前言

近些年来，全球范围内网络安全事件频发，现实的挑战日益严峻。没有网络安全就没有国家安全，就没有经济社会稳定运行，广大人民群众利益也难以得到保障。网络安全作为国家安全的重要组成部分，已经受到党和国家以及社会各界的高度重视。从2017年6月1日起《中华人民共和国网络安全法》施行以来，《中华人民共和国密码法》《中华人民共和国数据安全法》《中华人民共和国个人信息保护法》《关键信息基础设施安全保护条例》《网络安全审查办法》《党委（党组）网络安全工作责任制实施办法》《中央企业负责人经营业绩考核办法》等法律法规和条例要求陆续颁布施行。

从2018年开始，贯彻落实以上网络安全法律法规和条例要求的一系列网络安全标准也相继发布。其中，《信息安全技术 网络安全等级保护基本要求》（GB/T 22239—2019）和《信息安全技术 网络安全等级保护测评要求》（GB/T 28448—2019）形成了国家网络安全等级保护2.0标准体系的核心，成为促进和支撑政府部门和各行各业有效开展网络安全等级保护定级、测评、整改和持续提升网络安全保障能力的基础标准，成为贯彻落实“网络安全三同步”“提升网络系统本体安全水平”“构建常态化实战化网络安全综合防御体系”的工作依据。当前，无论是政府各部门，还是企事业各单位，无论是“一把手”“分管领导”“网络安全部门负责人”“网络安全从业人员”，还是“单位内部IT用户”“数字化产品和网络安全产品的研发者、供应商和服务商”“网络安全咨询和技术服务的专业机构”，面对日新月异的新技术应用和新安全挑战，如何站在国家安全、社会安全、企业安全和人民利益安全的高度，全面掌握和有效应用等级保护2.0系列标准及重要行业或新技术领域中的有效实践，尽到“谁主管谁负责、谁建设谁负责、谁供货谁负责、谁使用谁负责”的网络安全防护责任和义务，构建各司其职、有效协同的网络安全生态，已经变得十分必要和重要。

在长期的网络安全管理和工作实践中，笔者深切感受到“依法治网”“依标强网”和落实“网络安全三同步”原则以及“三化六防”措施的必要性和紧迫性。当前，“网络安全领导力不足、网络安全管理体系不完善、技术体系和措施执行不到位、重技术轻管理、重投产后修补加固轻本体安全源头设计、重当前头痛医头轻持续能力提升、重数字化建设轻网络安全建设和常态化监测运营”等，已经成为“持续守住打赢”的共性顽症。笔者借鉴国际核能领域开展核安全同行评估的最佳实践，结合网络安全工作的特点和规律，这些年一直坚持在实战中学习磨炼，不断探索总结，提出了网络安全同行评估的工作体系、标准、流程、工具和方法，并作为评估队的领队或队长，完成了多次评估实战，获得了受评方以及业界专家的充分肯定。其中，最核心的实战成果就是基于业绩目标导向的网络安全评估标准及其使用指引。

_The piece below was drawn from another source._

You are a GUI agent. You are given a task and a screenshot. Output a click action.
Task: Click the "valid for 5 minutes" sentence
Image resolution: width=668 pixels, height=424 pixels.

基于业绩目标导向的网络安全评估标准，应该明确网络安全领域所追求的管理绩效目标，符合国家法律法规和条例要求，满足网络安全核心技术标准，融合领先行业最佳管理实践，具有权威性、专业性和易用性。本书以总体国家安全观为根本遵循，以贯彻落实《中华人民共和国网络安全法》《中华人民共和国密码法》《中华人民共和国数据安全法》《中华人民共和国个人信息保护法》等法律法规为基本要求，以《关键信息基础设施安全保护条例》和行业主管部门相关指导意见为基本指引，针对网络安全领域存在的共性顽症，提出了网络安全领导力、网络安全分级业绩目标与责任制、从“止于合规”到“持续守住打赢”的网络安全工作目标及实战化驱动的网络安全能力评估等新理念、新方法和新措施。以《信息安全技术 网络安全等级保护基本要求》（GB/T 22239—2019）第四级基本要求为主体架构，集成应用《信息安全技术 网络安全等级保护测评要求》《信息安全技术 信息系统密码应用基本要求》《信息安全技术 网络安全等级保护大数据基本要求》和相关高风险判定指引，充分融合国内金融、电力和广电等行业及大数据、密码应用测评等专业在网络安全领域的领先实践，面向领导者、管理者、技术从业者、用户、产品研发和技术支持专业机构的责任与能力要求，进行了全面梳理、系统设计和归类编排，构建权威、专业、有效且易于使用的网络安全评估标准体系。

本书内容框架

笔者发自内心地期望本书的探索、实践和总结，能够为政府各部门和企事业单位的网络安全与数字化转型工作领导者、管理者和网络安全技术从业者，各行业协会学会、咨询公司和专业机构从事网络安全规划、咨询、测评、评估等相关从业者，高等院校网络空间安全专业的教师、研究生和本专科学生，以及其他涉及或关注网络安全工作的所有同行者，提供一套更系统地认识、更有效地评估和更从容地应对网络安全挑战的思维方式、业绩目标、评估准则和使用指引。由于作者水平有限，恳请各位同行积极反馈您的宝贵意见，以便再版时充实补正，在此深表感谢。

邹来龙

2022年5月于上海